#### Task objective
Return each line exactly, from the one that has "Open the Tools menu" through the end of the entries, both ends included. Pictures do not belong.

Screenshot grounding data:
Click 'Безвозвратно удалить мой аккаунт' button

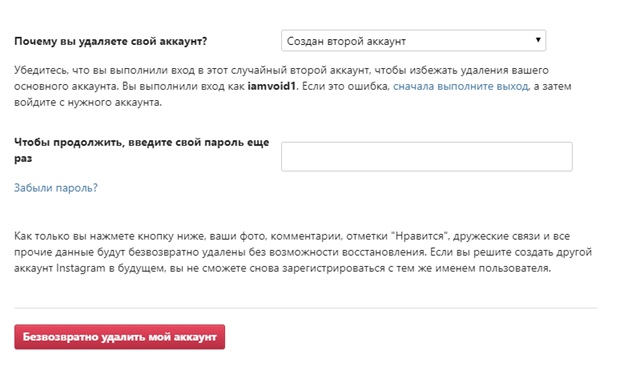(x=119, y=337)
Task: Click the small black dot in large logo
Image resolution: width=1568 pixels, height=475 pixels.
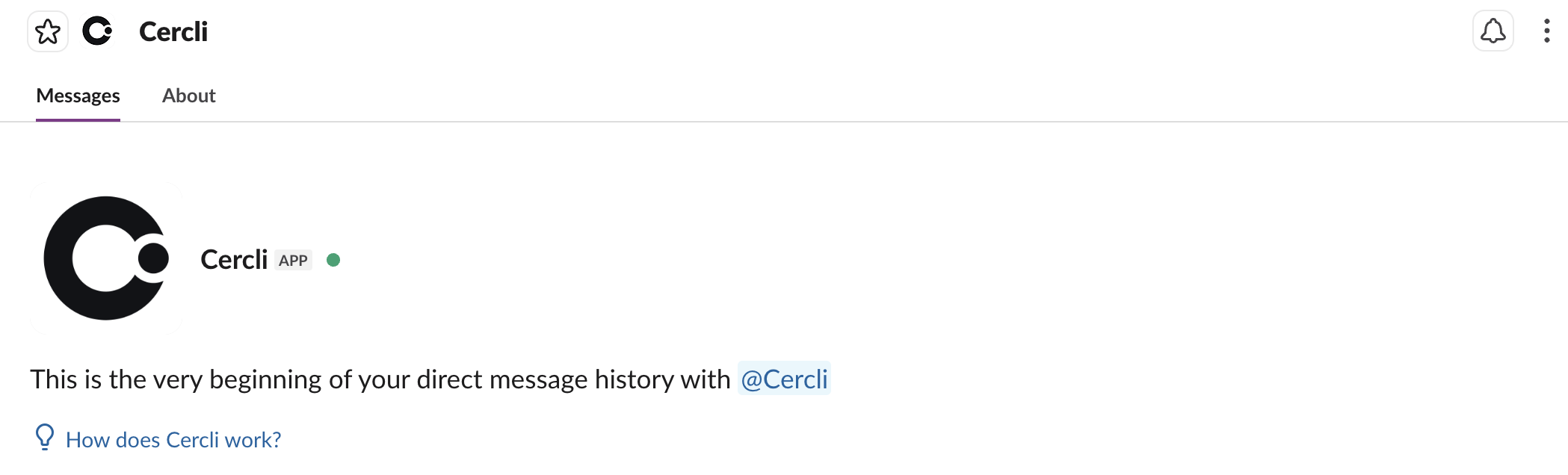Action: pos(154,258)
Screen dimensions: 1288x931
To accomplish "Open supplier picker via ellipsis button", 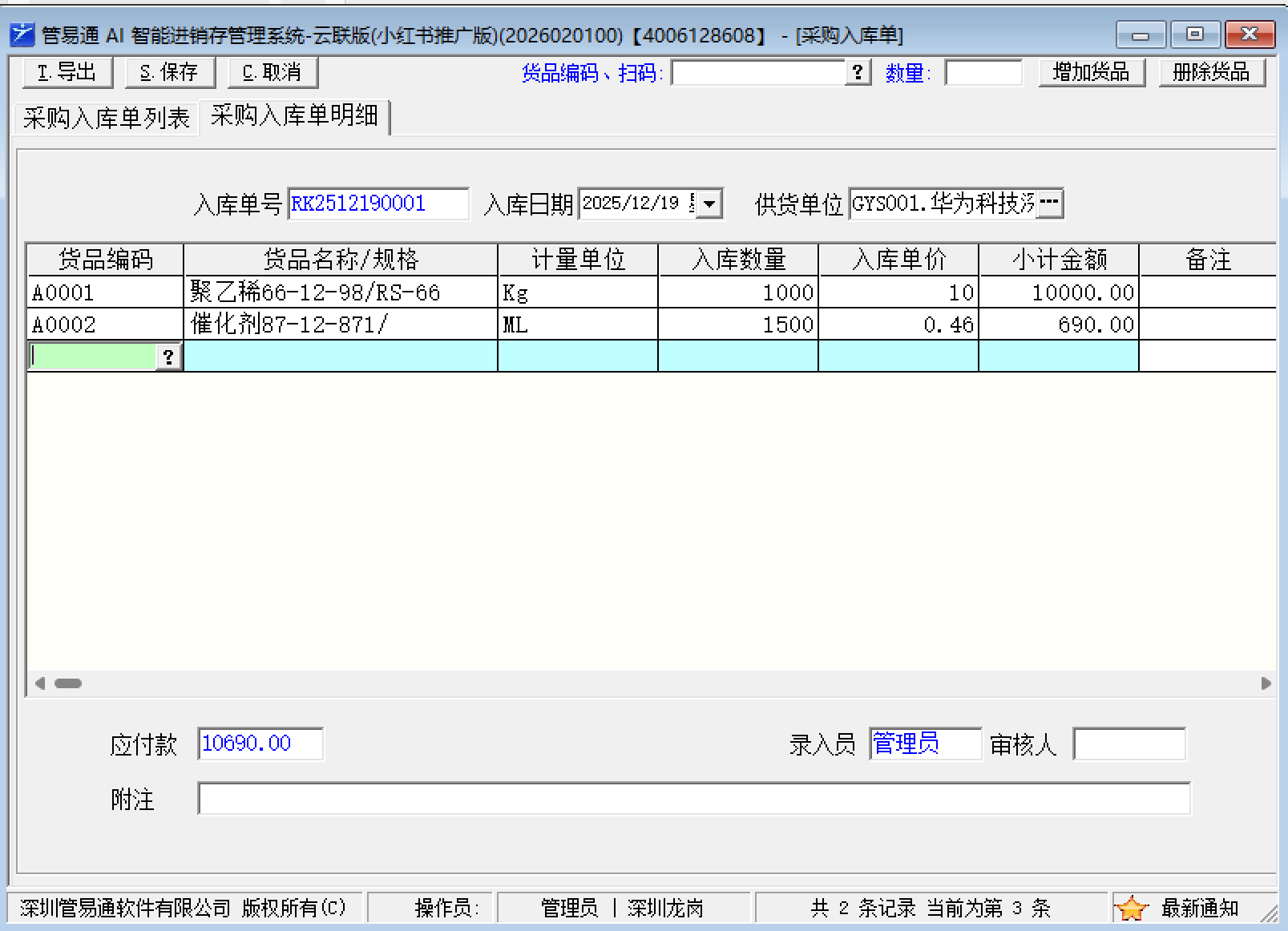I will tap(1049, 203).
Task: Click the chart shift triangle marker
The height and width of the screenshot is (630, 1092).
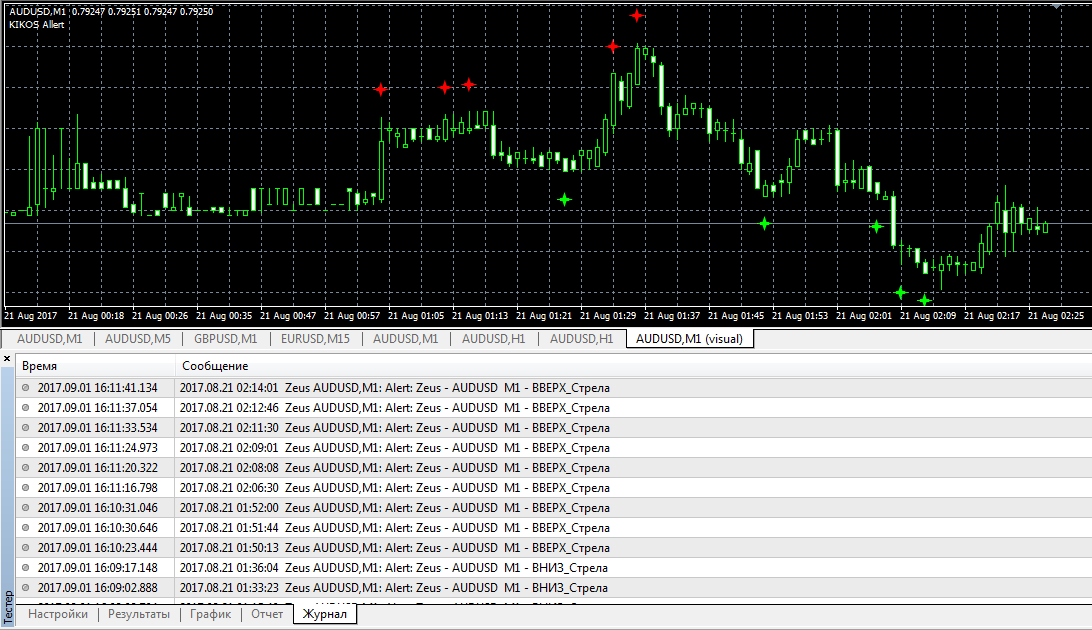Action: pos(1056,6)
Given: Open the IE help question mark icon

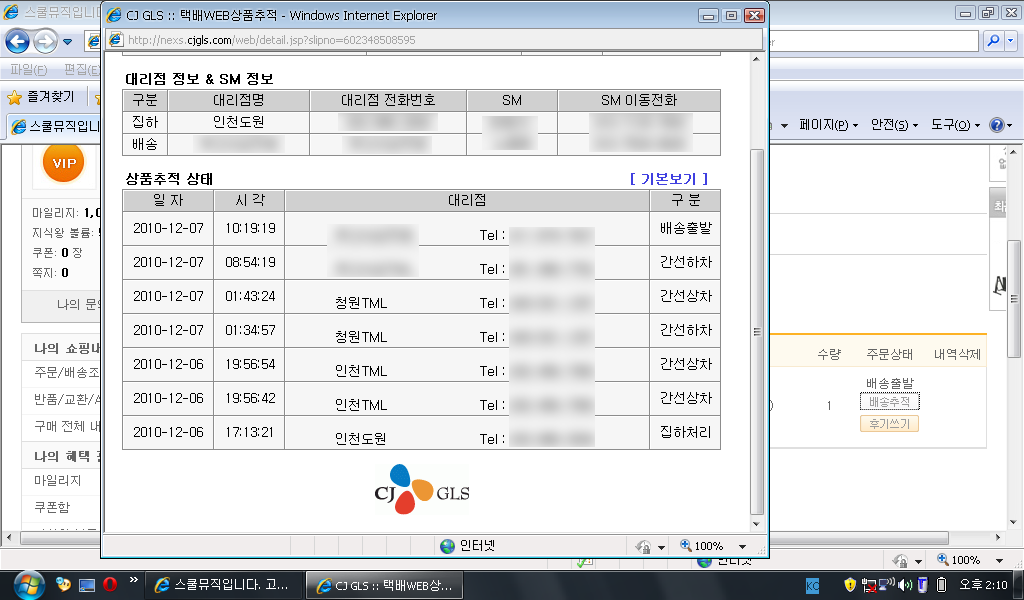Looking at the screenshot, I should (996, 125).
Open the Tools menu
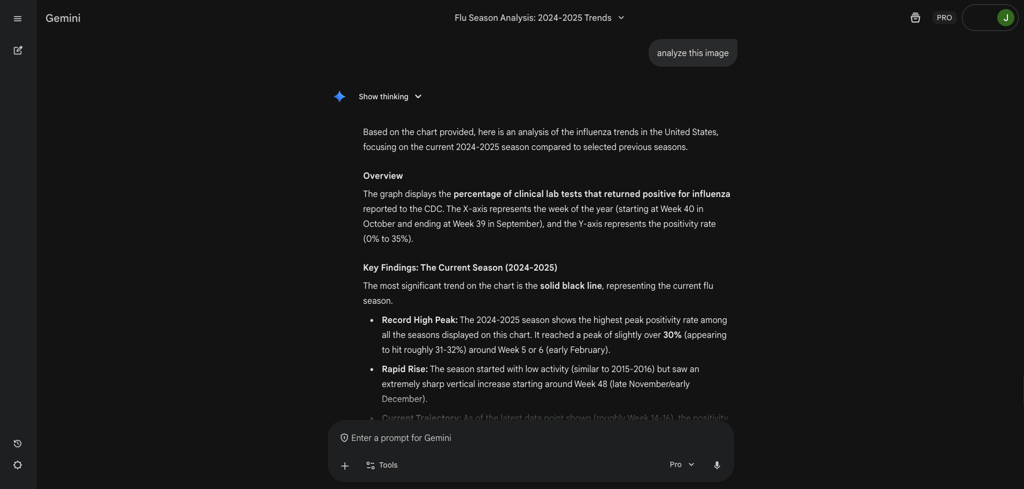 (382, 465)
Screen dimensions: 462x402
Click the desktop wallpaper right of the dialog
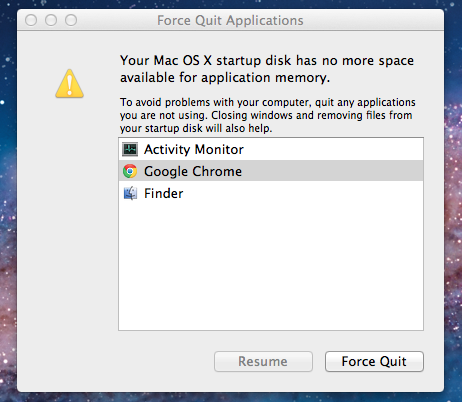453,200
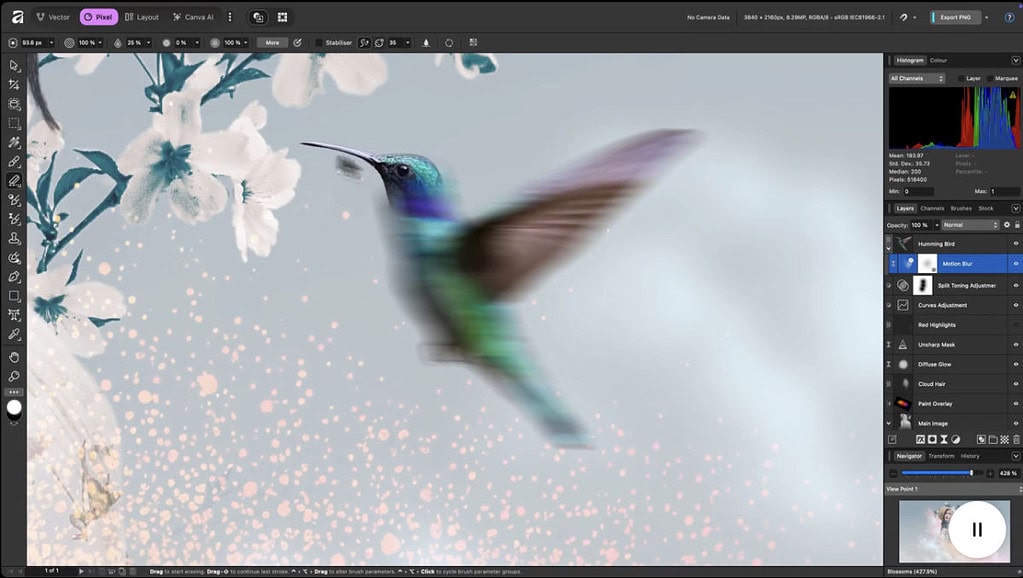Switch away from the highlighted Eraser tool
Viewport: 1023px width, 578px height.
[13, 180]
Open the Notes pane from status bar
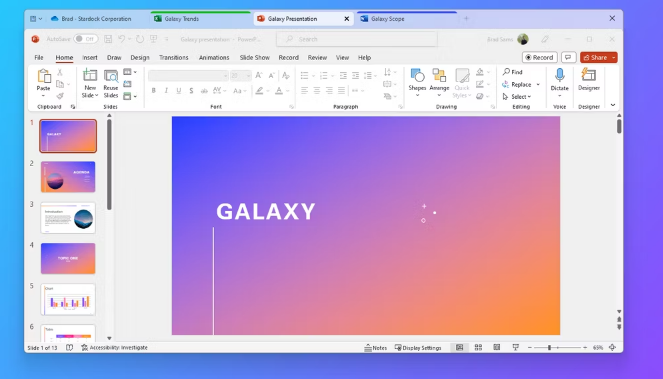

#### Task result
Open the Tools menu
 (382, 465)
Screen dimensions: 462x402
Click the desktop wallpaper right of the dialog
453,200
Switch away from the highlighted Eraser tool
Viewport: 1023px width, 578px height.
[13, 180]
Open the Notes pane from status bar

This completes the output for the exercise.